Как светло здесь и как бесприютно, Отдыхает усталое тело... А прохожие думают смутно: Верно, только вчера овдовела.
«Как соломинкой, пьешь мою душу...»
И здесь есть метафоры. Но не вознесенные над обыденностью («наш челн уносит в новый край», «нас манит жизни океан»), А неожиданно и остро приближенные к каждодневности: «как соломинкой, пьешь мою душу», «вкус ее горек и хмелен». И обступает бесхитростное, текущее бытие. Везут кирпичи за оградой, невдалеке играют дети.
Поэзия Анны Ахматовой вырастала из житейской почвы, не чуждаясь ее, не порывая с ней.
Еще приметней поразительная драматическая емкость и насыщенность лирического (как правило, очень небольшого - три-четыре строфы) стихотворения Ахматовой.
Драматическое начало вторглось в лирику. Но не ослабив и не оттеснив, а придав ей неведомый дотоле облик и наполнение.

> Записанные данные

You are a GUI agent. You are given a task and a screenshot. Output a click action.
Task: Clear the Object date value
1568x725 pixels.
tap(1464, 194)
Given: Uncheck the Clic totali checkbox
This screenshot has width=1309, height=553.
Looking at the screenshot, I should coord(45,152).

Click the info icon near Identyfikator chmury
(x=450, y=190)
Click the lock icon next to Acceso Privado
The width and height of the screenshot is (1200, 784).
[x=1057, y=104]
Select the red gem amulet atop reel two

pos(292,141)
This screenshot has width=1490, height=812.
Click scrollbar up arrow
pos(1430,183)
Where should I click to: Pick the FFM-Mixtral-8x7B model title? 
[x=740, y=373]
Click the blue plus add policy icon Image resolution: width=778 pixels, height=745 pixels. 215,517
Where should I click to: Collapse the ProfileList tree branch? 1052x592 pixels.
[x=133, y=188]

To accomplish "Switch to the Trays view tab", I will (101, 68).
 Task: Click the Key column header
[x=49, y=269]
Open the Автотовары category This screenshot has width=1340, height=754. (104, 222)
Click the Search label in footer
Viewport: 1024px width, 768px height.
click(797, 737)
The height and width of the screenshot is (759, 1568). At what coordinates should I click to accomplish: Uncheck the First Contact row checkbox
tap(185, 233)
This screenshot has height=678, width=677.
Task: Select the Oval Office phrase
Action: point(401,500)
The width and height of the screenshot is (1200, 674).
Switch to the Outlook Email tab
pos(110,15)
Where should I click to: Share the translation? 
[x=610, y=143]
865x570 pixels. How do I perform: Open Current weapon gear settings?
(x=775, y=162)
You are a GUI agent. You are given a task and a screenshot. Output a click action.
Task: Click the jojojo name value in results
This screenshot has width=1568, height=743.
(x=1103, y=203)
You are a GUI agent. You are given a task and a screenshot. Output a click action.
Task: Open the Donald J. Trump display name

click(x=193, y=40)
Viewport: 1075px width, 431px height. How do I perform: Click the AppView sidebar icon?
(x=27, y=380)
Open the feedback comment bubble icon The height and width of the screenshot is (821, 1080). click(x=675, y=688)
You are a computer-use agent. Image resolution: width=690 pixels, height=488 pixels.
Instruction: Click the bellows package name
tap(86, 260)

> Письменное задание A
Ответьте по тексту о поэзии Ахматовой на следующие вопросы:
(i) Что везут за оградой?
(ii) Сколько строф, как правило, содержит лирическое стихотворение Ахматовой?
(iii) Из какой почвы вырастала поэзия Анны Ахматовой?
> Письменное задание B
Определите, соответствует ли каждое утверждение тексту о поэзии Ахматовой; ответ подтвердите дословной цитатой.
(i) Метафоры в рассматриваемых стихах вознесены над обыденностью.
(ii) Вторгшееся в лирику драматическое начало ослабило ее.
(iii) Прохожие думают, что героиня недавно овдовела.
> Письменное задание C
Перечислите все заключенные в кавычки цитаты из абзаца текста о поэзии Ахматовой, который начинается словами «И здесь есть метафоры».

> Полный ответ A
(i) Кирпичи.
(ii) Три-четыре строфы.
(iii) Из житейской почвы.

> Полный ответ B
(i) Нет: «Но не вознесенные над обыденностью».
(ii) Нет: «Но не ослабив и не оттеснив, а придав ей неведомый дотоле облик и наполнение».
(iii) Да: «А прохожие думают смутно: Верно, только вчера овдовела».

> Полный ответ C
«наш челн уносит в новый край»
«нас манит жизни океан»
«как соломинкой, пьешь мою душу»
«вкус ее горек и хмелен»